When the API returns top-k logprobs, the alternative tokens at each position fingerprint the underlying model's tokenizer family. GPT-4o/5 emits o200k_base byte sequences; GPT-3.5/4 emits cl100k_base; Claude and Gemini have entirely separate vocabularies.
Algorithm
We request logprobs with top_logprobs=5 on a stable prompt, collect the alternative-token strings, and classify the BPE family by string-level features: presence of leading-space tokens, byte-level fallback patterns, and known multi-byte sequences for Chinese, Japanese, and emoji. A confidence score is produced as the fraction of unambiguous matches.
Thresholds
Condition
Verdict contribution
Family confidence ≥ 80%
Treat as fingerprint match
50% ≤ confidence < 80%
Inconclusive, record sample
confidence < 50%
Treat as mismatch
Limitations
Some proxies legitimately omit logprobs to save tokens. Logprobs unavailability is a flag, not a verdict. Confidence is capped at 70 in that case.
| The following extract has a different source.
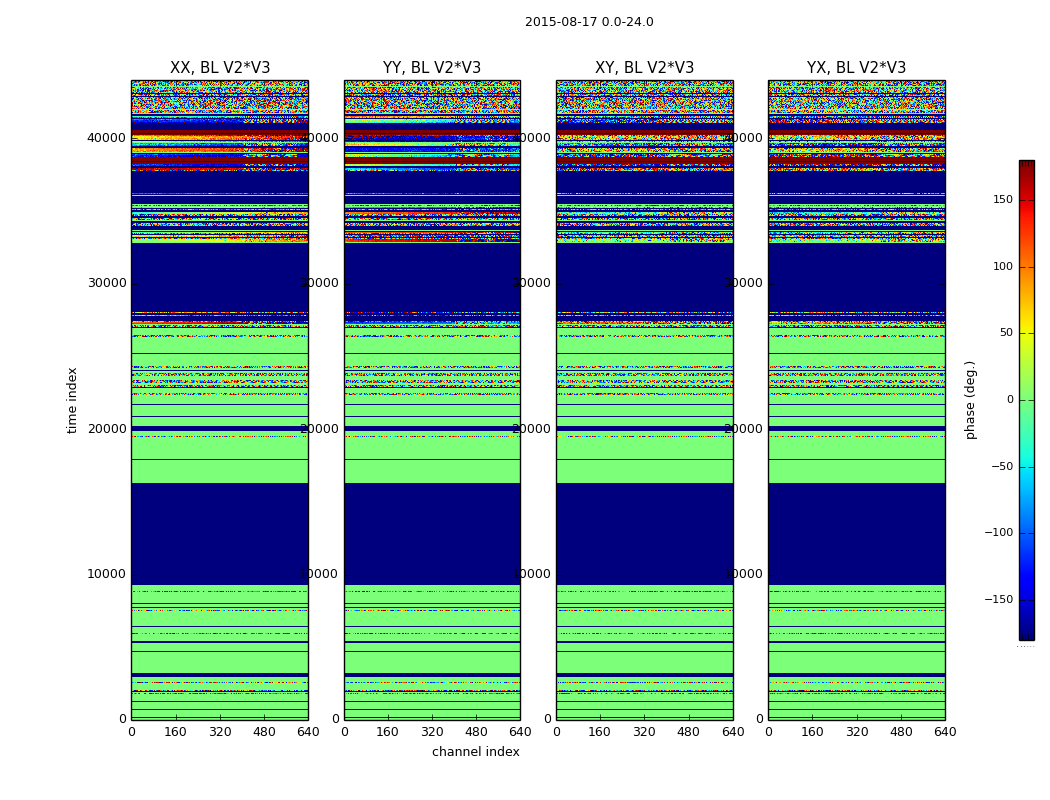Click the -50 tick label on the colorbar

coord(1001,467)
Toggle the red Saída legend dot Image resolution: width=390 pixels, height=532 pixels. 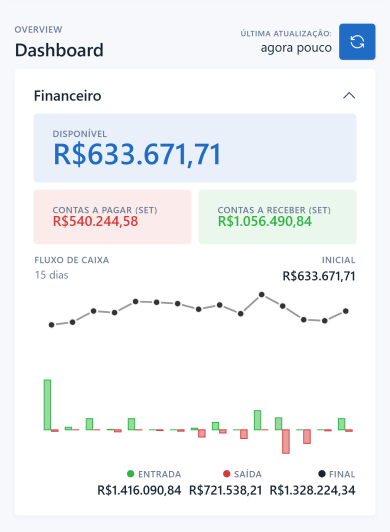(226, 474)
Anysingle signal cannot provemalicious behavior. Proxies may show anomalies for legitimate reasons (regional routing, A/B testing, degradation strategies, cache optimization).
Token ratio deviation may result from ChatML wrapping, system prompt injection, or tokenizer version differences — not necessarily intentional inflation.
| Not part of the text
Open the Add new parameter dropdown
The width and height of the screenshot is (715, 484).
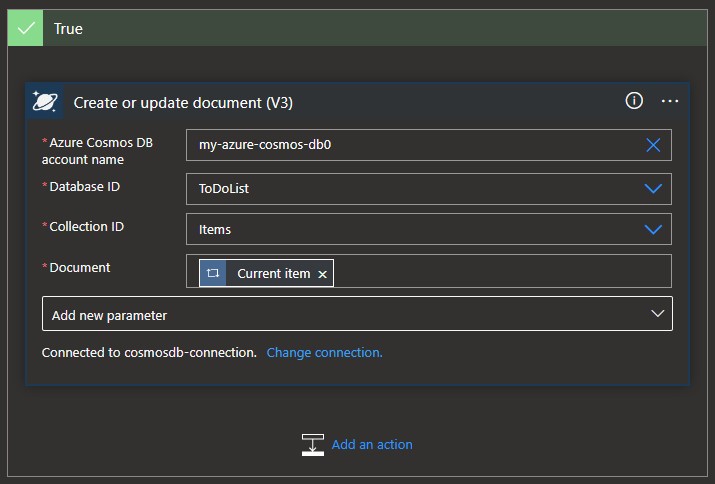pos(357,314)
Model identity judgment is based on statistical fingerprint matching, not cryptographic proof. Quantization, fine-tuning, and post-processing can all alter fingerprints.
MMD distribution tests are sensitive to temperature, sampling parameters, and system prompts. Significant p-values mean distributional difference, not proof of substitution.
Logprobs unavailability is increasingly common (many providers disable it by default in 2025-2026) and does not by itself indicate deception.
ITT rhythm fingerprinting is an early-stage technique. Network jitter, TCP coalescing, and gateway buffering can produce false signals.
This tool generates reference-grade evidence chains, not legal conclusions. Do not make definitive accusations based solely on this report.
The wording in the report refers to statistical "deviations" or "signal inconsistencies". Please do not use this to make fraud or deception claims against any service provider.